Life is good. Good neighbors, mostly, good children, and Reginald
up every weekday at six, puts on his suit, eats his breakfast, goes off to
work for Mr. Tilson. Every few years the suit gets a little bigger and his
evenings out at the bowling alley or with the boys at Annie's Cafe get
whittled down to two a week, or to one. He says he's tired, but he's no
trouble with it, just sits with the television mostly, or falls asleep.
Once or twice a year he gets the notion he'd like to get some project going
in the basement again, like he used to do when Tim and Will were boys.
That's kind of tiresome for a while; it always was. But, "a man can't
work all the time," he'd say finally, sounding a touch puzzled, she thinks,
as he sinks into his chair and lets go the idea of a new end table or the
broken lamp so easily repaired. "A man's got to get some rest," he'd say.
"A man's got to get some rest in this world."

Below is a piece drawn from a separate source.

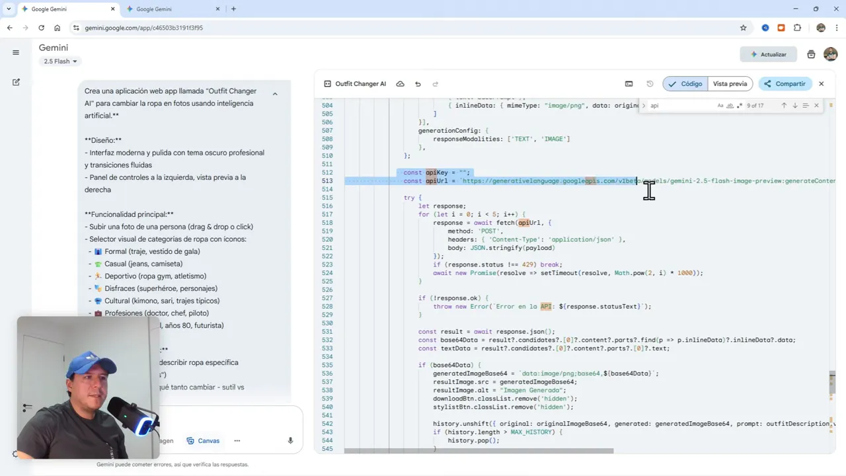Open the 2.5 Flash model dropdown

"We could go over to Lafayette," she said, considering. "See Ellen
and little Bobby." I could take her some of my strawberry jam, she
thought, pleased with the idea. Her youngest daughter had a good marriage
now, and the kids were coming along fine, really fine, but Ellen'd never
been one to spend much time in the kitchen. And there's no two ways about
it, storebought jam is never the same. It can't be. Stands to reason.
But, "No," said Reginald. "No, I mean a real trip, not a visit.
A. . .you know, a trip somewheres else."
He sounded excited, and she looked at him in mild surprise as he
forked a chunk of toast and egg into his mouth. When he glanced up at her
as she stood there by the stove, spatula still in her hand, he ducked his
head right down again and his ruddy face glowed a deeper red.
"A trip," she said, trying to understand.
He focused his eyes on the salt cellar. "I thought maybe" -- a
deep breath -- "Wyoming." Again a quick peek at her face. "Or. .
.Colorado. Or. . .oh, maybe New Mexico."
She leaned back against the stove. "What for?" she asked.
The salt cellar rocked back and forth in his hand as he said,
"Well, to celebrate, I guess. To make a change. Not every day a guy
retires after 45 years, fer Chrissake."
She frowned at his language and turned to carry the frying pan to
the sink.
"Gotta run," he said. As usual. "We can talk about it this evenin'."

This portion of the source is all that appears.